▸ **ASSIGNMENT**:
Your answer must consist of exactly the lines below, starting with the line with "Click the earring in the video frame" and going on through the line with "Click the thumbs-up", and nothing else.

▸ **SOURCE DATA**:
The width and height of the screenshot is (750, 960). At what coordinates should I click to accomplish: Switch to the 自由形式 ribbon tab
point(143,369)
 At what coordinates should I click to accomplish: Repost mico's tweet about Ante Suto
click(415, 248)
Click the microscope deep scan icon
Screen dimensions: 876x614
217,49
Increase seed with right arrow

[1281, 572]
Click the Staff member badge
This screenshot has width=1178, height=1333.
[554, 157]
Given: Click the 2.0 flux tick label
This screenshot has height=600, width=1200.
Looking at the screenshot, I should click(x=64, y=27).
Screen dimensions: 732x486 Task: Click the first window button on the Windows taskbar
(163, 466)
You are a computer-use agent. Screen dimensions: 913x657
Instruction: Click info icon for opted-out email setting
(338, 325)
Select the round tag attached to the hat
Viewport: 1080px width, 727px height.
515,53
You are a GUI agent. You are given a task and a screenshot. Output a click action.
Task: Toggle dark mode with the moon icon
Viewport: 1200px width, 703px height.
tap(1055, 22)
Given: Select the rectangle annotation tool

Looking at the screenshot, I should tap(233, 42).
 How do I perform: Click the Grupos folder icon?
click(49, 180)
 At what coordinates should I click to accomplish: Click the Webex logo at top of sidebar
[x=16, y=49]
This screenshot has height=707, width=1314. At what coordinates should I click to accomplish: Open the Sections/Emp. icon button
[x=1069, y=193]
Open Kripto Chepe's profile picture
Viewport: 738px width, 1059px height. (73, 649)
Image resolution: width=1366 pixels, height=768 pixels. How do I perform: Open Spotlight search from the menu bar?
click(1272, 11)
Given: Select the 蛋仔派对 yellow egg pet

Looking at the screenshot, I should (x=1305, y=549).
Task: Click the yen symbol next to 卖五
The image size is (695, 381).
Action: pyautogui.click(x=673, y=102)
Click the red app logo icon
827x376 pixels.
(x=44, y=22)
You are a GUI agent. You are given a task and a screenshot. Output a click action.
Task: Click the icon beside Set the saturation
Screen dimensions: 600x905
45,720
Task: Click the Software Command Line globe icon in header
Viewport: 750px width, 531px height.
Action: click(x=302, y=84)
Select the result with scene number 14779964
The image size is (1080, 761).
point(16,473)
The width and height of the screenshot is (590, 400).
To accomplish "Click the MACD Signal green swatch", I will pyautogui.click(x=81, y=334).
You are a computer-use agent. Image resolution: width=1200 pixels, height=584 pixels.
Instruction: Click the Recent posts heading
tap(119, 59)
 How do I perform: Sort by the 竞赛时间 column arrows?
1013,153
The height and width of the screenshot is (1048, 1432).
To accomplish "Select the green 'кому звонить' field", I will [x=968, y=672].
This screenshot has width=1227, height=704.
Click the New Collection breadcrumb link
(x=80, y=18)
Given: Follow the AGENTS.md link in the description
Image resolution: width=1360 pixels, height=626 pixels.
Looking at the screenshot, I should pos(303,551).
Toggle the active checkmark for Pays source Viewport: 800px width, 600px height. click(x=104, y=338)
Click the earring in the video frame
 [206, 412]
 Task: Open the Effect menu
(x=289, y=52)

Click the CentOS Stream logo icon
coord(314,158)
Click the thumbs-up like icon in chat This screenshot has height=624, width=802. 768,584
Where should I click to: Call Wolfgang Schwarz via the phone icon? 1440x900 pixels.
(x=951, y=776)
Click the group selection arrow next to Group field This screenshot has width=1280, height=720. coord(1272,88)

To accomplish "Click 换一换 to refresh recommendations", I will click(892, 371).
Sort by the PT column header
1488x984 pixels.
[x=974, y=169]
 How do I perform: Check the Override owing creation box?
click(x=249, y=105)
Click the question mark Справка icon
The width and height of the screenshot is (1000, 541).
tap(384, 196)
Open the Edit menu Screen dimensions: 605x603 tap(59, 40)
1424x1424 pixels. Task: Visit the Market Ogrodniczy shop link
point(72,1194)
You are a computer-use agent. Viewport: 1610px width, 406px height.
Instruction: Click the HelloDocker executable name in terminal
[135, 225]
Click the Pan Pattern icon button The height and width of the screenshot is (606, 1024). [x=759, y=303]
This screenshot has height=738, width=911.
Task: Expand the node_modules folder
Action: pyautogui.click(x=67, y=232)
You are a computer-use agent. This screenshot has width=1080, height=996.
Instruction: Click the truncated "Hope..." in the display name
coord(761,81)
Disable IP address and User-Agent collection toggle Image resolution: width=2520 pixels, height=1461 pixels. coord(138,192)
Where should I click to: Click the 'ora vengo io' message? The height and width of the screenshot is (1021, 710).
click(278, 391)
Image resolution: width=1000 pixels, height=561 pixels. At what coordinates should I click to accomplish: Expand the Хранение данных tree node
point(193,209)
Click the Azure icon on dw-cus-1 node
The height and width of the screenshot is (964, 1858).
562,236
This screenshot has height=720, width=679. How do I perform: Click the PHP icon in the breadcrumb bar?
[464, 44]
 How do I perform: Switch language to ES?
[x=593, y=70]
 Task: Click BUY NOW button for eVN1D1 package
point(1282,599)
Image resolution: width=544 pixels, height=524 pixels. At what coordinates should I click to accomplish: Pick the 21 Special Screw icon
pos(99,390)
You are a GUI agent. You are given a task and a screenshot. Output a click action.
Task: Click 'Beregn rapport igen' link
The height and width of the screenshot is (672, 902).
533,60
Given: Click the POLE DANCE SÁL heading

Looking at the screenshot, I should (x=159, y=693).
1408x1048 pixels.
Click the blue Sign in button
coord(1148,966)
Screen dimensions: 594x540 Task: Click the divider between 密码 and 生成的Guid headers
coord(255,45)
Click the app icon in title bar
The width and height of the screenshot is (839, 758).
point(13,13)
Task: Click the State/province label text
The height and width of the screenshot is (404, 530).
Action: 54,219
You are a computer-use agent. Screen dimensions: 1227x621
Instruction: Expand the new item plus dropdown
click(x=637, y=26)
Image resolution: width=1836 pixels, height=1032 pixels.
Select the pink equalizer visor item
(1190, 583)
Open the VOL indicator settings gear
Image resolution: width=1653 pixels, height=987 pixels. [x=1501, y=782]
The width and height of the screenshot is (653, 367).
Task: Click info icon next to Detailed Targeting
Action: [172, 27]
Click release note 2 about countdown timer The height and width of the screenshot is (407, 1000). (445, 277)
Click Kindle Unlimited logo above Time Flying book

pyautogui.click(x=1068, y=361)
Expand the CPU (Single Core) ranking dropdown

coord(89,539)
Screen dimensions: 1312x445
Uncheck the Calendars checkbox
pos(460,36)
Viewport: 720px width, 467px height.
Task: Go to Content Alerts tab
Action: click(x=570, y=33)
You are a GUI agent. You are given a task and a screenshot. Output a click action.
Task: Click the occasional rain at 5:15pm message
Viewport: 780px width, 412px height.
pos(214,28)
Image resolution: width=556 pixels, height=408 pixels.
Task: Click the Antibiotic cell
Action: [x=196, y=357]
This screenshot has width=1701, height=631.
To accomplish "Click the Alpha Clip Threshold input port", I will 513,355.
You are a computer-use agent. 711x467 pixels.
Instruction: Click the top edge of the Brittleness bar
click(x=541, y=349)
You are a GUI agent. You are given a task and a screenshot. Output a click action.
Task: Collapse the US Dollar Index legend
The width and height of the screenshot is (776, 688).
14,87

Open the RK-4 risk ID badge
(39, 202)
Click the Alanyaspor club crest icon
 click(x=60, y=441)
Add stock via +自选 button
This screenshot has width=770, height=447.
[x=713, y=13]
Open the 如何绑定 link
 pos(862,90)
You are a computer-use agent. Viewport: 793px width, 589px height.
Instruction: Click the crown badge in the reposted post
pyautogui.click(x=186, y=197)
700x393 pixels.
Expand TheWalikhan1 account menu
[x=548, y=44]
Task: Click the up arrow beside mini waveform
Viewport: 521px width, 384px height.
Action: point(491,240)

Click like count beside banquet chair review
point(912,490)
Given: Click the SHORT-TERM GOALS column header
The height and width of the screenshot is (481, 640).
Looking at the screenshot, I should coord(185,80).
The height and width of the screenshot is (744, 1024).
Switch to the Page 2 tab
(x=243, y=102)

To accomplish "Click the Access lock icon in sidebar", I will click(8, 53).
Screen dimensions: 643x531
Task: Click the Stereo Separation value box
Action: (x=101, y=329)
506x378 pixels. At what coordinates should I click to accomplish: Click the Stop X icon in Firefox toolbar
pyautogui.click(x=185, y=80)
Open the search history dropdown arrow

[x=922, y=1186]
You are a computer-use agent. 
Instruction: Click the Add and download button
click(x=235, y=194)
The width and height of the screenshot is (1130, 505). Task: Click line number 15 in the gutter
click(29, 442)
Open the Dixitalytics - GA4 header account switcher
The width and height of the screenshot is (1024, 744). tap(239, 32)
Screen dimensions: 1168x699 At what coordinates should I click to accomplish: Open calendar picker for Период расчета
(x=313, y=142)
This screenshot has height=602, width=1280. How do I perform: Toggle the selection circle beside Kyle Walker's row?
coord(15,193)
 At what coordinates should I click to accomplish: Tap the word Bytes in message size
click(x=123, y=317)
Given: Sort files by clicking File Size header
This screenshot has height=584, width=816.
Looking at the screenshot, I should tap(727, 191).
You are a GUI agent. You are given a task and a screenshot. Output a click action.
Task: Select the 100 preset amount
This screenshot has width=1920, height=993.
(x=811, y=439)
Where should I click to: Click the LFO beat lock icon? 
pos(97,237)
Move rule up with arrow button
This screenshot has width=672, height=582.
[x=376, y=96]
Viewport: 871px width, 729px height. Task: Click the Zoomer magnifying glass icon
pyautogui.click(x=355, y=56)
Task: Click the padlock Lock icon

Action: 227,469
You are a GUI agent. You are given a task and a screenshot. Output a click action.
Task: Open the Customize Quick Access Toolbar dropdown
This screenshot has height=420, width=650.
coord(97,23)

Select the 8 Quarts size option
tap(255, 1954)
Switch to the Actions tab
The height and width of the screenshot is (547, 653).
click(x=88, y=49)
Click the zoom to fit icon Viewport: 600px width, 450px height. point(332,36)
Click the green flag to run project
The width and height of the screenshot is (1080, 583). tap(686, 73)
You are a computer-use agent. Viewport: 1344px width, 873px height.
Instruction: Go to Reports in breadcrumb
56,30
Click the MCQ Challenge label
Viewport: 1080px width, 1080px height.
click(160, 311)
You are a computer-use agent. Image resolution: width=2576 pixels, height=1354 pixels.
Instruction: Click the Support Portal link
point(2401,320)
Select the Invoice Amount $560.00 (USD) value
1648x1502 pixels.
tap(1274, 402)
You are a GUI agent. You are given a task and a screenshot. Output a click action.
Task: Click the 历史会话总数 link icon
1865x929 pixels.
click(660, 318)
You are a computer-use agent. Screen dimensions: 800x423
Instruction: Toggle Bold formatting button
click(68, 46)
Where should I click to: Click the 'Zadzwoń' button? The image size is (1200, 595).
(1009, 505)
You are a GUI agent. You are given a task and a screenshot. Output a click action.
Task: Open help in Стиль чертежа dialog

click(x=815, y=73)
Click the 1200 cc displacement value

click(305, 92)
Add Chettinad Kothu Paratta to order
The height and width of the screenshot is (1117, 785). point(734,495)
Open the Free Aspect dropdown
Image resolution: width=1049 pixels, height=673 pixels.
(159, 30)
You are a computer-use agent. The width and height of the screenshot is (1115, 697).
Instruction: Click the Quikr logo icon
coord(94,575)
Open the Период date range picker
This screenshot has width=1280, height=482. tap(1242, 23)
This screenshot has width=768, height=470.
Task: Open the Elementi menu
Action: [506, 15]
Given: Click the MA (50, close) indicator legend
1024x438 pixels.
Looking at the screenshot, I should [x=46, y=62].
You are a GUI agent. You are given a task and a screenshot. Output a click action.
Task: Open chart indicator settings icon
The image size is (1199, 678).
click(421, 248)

▸ **TASK RESPONSE**:
Click the earring in the video frame
 [206, 412]
 Task: Open the Effect menu
(x=289, y=52)

Click the CentOS Stream logo icon
coord(314,158)
Click the thumbs-up like icon in chat This screenshot has height=624, width=802. 768,584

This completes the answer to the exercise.